Iran, un missile e due messaggi

di Sergio Romano

 

Quando ha visitato l’Arabia Saudita nello scorso maggio ed è stato accolto trionfalmente dai suoi ospiti, Donald Trump non poteva ignorare quali fossero i loro rapporti con l’Iran sciita. L’Arabia custodisce due luoghi santi dell’Islam (Mecca e Medina), riceve ogni anno immense folle di pellegrini prevalentemente sunniti ed è la capitale religiosa della loro grande famiglia in un periodo storico in cui le crisi medio-orientali hanno inasprito il secolare dissidio fra sunniti e sciiti. Non poteva ignorare quindi quale sarebbe stata la reazione di Teheran non appena il governo iraniano avesse appreso che Trump aveva approfittato del suo viaggio per concludere con i sauditi uno dei maggiori contratti per forniture belliche stipulati negli ultimi anni. L’America venderà armi al Regno dei Saud per una somma pari a 110 miliardi di dollari, destinati a diventare 350 nel corso del prossimo decennio. E Trump, nei mesi seguenti, non ha smesso di dichiarare pubblicamente che l’Iran è uno Stato canaglia e che quello stipulato da Barack Obama insieme ad altri Paesi (i cinque del Consiglio di sicurezza e la Germania) è un pessimo accordo, da abolire o rinegoziare il più rapidamente possibile. Il missile iraniano delle scorse ore contiene dunque almeno due messaggi. Il primo dice ai sauditi che Teheran è in grado di colpire le loro città e le loro installazioni militari. Il secondo dice a Trump che l’Iran non si lascerà intimidire dalle sue provocazioni.
Ma anche quella degli iraniani, per molti aspetti, è una provocazione.

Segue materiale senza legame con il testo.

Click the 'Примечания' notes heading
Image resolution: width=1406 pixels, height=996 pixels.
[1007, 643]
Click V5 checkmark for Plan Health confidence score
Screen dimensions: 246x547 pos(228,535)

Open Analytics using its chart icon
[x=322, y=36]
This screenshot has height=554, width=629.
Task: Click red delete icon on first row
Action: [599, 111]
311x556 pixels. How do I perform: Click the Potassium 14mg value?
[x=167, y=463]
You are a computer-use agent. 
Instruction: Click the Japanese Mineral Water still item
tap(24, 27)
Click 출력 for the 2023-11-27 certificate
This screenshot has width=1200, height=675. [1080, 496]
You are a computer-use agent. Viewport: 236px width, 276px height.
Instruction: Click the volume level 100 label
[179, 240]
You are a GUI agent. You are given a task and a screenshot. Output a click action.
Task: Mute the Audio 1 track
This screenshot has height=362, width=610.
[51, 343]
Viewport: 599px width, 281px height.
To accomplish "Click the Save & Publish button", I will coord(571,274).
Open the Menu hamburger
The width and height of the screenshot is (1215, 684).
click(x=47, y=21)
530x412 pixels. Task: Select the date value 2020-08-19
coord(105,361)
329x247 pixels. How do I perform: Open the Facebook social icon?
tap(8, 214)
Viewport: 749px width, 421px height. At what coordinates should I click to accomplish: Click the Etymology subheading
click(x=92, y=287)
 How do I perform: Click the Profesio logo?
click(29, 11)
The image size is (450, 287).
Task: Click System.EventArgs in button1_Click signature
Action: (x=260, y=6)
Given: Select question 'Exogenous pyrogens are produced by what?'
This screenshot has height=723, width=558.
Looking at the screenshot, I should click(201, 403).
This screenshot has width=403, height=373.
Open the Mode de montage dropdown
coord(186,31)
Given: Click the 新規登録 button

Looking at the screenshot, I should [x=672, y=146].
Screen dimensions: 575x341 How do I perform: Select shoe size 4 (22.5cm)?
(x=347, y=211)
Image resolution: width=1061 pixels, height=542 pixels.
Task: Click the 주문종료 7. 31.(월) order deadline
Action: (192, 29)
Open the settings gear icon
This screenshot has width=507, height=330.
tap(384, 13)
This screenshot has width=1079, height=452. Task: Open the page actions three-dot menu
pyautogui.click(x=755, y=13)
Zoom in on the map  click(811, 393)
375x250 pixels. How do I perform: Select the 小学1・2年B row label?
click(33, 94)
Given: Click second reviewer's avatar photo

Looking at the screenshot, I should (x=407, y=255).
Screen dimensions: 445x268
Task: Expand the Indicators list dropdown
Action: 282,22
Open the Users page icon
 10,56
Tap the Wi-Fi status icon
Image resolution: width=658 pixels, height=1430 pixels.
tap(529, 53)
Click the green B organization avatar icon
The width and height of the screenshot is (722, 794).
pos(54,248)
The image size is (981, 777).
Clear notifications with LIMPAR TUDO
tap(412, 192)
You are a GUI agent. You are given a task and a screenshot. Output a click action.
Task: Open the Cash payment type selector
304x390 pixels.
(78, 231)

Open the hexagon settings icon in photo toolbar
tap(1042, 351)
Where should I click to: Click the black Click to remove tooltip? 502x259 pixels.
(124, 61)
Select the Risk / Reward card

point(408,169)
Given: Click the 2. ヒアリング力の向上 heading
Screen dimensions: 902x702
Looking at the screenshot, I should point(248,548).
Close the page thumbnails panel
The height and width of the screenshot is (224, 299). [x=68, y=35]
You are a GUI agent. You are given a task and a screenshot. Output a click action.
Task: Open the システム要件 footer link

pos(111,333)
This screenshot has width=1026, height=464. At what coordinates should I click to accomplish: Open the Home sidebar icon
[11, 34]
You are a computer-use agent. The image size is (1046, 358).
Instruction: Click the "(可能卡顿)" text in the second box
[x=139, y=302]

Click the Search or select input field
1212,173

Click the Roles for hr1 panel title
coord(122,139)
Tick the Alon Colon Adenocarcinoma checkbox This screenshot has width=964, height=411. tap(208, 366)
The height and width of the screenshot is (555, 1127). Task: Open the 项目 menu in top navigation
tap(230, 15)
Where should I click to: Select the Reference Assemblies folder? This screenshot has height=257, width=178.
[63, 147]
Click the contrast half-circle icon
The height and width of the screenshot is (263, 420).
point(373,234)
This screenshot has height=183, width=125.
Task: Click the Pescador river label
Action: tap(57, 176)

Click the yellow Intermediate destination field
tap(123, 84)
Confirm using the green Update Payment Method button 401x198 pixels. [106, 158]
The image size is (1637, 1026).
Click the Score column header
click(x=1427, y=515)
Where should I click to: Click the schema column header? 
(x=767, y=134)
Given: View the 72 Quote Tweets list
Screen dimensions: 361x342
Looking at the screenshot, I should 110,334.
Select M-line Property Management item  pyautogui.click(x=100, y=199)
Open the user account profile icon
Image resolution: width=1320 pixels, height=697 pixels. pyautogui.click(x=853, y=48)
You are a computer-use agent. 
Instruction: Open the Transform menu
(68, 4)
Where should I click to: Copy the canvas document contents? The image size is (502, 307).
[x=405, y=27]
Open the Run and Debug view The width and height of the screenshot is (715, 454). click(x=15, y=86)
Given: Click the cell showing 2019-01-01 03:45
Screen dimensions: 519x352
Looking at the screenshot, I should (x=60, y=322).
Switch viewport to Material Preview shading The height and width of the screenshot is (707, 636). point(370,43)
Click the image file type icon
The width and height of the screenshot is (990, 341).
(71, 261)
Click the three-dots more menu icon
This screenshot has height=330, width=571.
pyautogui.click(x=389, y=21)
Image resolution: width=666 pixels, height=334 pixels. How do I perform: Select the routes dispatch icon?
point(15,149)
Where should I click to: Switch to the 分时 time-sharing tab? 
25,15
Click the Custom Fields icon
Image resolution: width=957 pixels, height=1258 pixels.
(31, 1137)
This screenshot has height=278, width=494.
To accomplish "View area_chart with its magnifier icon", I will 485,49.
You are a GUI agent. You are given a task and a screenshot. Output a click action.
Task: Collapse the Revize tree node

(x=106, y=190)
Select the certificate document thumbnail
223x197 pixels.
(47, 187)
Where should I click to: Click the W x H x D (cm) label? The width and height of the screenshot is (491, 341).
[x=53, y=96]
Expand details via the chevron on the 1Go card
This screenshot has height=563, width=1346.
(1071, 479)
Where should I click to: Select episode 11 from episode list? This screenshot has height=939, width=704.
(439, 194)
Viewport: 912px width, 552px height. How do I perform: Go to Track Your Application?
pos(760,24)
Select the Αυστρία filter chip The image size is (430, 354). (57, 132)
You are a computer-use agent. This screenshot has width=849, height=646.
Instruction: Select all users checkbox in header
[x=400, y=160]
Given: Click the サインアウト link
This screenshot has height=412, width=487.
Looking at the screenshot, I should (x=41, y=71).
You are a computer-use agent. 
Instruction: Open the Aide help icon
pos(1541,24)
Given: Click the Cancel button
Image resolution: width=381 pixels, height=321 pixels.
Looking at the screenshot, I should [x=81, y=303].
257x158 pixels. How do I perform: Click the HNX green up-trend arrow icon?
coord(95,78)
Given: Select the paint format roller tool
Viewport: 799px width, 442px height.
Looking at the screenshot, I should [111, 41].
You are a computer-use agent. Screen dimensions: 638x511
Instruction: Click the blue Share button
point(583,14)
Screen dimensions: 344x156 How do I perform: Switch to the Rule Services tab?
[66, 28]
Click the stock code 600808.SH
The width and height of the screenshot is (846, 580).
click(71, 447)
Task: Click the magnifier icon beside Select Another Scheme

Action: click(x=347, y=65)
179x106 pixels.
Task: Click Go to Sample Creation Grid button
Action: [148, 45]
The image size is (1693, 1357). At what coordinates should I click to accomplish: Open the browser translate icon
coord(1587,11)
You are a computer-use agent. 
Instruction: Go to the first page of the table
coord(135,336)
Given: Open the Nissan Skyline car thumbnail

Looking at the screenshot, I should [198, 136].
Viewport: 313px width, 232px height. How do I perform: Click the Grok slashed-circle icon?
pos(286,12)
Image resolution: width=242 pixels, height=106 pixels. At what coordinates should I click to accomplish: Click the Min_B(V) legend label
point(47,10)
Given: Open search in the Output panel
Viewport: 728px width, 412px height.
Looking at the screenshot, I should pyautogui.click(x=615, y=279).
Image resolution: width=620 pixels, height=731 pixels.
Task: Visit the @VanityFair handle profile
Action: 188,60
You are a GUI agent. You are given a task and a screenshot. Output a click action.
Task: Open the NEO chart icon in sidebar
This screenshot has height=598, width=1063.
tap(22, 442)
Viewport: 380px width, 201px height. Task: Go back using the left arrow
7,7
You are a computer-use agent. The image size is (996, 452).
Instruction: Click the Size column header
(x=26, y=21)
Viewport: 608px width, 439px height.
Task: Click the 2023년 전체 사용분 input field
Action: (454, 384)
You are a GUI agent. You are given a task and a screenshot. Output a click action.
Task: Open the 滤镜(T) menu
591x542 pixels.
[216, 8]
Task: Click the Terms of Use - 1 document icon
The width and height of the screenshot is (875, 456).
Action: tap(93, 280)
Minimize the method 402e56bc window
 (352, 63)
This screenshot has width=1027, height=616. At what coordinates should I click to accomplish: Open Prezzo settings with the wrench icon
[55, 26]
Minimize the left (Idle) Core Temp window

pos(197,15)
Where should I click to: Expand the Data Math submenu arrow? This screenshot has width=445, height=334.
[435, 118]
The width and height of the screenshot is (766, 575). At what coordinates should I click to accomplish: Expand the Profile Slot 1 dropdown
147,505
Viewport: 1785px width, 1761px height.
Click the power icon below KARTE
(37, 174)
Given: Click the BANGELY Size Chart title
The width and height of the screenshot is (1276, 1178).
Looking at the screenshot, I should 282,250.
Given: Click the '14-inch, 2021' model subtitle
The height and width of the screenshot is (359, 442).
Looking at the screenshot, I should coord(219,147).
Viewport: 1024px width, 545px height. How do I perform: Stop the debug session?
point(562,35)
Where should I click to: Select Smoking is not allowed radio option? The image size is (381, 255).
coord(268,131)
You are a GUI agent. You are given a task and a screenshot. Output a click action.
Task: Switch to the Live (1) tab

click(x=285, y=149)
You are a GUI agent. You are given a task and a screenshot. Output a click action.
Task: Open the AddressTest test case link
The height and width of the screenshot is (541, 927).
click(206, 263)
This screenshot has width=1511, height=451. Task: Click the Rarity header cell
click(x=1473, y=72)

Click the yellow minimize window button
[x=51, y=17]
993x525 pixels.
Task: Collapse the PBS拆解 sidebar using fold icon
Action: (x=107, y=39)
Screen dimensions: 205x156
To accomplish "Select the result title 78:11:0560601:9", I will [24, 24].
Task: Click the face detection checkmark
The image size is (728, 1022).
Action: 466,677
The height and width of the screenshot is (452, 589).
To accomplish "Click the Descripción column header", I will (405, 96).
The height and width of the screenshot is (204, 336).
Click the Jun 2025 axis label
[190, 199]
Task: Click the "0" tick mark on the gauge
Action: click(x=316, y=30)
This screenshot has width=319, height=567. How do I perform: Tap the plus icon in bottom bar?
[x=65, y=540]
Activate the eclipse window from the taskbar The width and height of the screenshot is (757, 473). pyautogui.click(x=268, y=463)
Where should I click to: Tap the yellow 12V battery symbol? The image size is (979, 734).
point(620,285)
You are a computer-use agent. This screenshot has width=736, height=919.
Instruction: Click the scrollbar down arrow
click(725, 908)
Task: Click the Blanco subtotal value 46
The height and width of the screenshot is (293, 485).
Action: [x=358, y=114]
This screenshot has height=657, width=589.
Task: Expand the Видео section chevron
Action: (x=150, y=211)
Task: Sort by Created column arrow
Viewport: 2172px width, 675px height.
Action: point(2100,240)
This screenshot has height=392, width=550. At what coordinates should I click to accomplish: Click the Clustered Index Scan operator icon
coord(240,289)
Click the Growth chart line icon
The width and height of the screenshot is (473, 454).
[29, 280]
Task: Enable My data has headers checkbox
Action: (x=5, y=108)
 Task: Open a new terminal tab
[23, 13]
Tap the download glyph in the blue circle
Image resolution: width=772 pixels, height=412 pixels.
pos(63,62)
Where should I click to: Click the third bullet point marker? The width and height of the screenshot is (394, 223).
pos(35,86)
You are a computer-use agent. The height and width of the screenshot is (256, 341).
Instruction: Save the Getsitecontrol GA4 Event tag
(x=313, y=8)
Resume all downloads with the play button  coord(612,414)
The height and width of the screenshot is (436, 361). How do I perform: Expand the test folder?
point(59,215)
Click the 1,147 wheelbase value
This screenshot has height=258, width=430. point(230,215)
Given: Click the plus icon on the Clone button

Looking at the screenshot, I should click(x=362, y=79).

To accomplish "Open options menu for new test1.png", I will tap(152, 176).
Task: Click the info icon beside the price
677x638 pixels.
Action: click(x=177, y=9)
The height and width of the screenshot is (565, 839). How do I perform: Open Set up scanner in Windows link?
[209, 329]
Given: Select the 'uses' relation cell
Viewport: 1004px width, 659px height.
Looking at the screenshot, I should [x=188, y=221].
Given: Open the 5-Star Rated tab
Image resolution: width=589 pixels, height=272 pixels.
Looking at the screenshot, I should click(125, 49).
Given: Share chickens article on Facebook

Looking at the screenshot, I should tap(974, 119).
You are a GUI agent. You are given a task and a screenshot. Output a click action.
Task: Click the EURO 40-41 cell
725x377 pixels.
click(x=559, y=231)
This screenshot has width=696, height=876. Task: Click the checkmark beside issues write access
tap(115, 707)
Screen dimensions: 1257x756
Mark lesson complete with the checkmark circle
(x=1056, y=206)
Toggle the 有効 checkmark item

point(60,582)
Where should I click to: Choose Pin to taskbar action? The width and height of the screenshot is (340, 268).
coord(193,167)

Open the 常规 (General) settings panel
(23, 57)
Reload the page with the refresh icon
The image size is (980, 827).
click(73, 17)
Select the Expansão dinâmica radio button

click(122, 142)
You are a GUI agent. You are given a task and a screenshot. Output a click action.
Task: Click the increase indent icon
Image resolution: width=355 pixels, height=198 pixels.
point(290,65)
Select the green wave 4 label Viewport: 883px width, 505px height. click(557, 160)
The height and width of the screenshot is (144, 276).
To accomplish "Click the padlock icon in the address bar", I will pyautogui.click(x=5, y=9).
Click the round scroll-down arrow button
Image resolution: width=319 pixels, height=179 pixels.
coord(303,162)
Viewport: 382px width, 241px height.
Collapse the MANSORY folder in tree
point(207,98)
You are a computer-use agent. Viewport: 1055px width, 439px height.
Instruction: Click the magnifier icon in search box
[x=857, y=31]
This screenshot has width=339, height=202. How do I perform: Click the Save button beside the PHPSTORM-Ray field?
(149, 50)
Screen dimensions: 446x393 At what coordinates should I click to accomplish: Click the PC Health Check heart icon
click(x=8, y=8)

Era davvero necessario lanciare questo missile in un momento in cui il presidente degli Stati Uniti non perde occasione per dipingere l’Iran, agli occhi del mondo, come uno Stato terrorista? Non sarebbe stato meglio evitare gesti bellicosi e lasciare all’uomo della Casa Bianca il ruolo del provocatore irresponsabile, soprattutto in un momento in cui molti Paesi sarebbero disposti a pronunciare su di lui questo stesso giudizio? Perché l’Iran, uno Stato non privo di antica saggezza, ha deciso di adottare una strategia non troppo diversa, anche se meno pericolosa, di quella del leader coreano Kim Jong-un?
Forse ciascuno dei tre Paesi persegue obiettivi non troppo diversi da quelli del suo nemico e ogni giocatore cerca di costringere il proprio avversario a fare un passo indietro. Trump spera di convincere la Cina a uscire dal suo riserbo per obbligare la riluttante Corea del Nord, con i mezzi persuasivi di cui dispone, ad abbandonare il proprio programma nucleare. Kim è pronto a tirare la corda fino al giorno in cui il Giappone e la Corea del Sud (i due Paesi maggiormente esposti ai rischi di un conflitto) diranno a Trump che non ha il diritto di giocare con le loro vite. E il presidente iraniano Hassan Rouhani spera di potere contare sul sostegno di quei Paesi, dall’Europa occidentale alla Russia, che non hanno alcuna intenzione di rinunciare al mercato iraniano per compiacere l’America. Ciascuno dei tre gioca d’azzardo ed è quindi imprevedibile. Ma nessuno mi sembra essere più imprevedibile del presidente americano. Mentre gli altri hanno una strategia più o meno razionale, Trump sembra essere dominato soprattutto dal desiderio di essere sempre e comunque il contrario di Obama. Ma anche il presidente ha un tallone d’Achille: le crescenti preoccupazioni di molti collaboratori per la volubilità del suo carattere e i timori di molti repubblicani che non vorrebbero essere costretti a preparare le elezioni di mezzo termine (probabilmente il 6 novembre 2018) durante una incontrollabile crisi internazionale.
Sono giorni grami, comunque, quelli in cui la speranza della pace è affidata a considerazioni e calcoli di questa natura.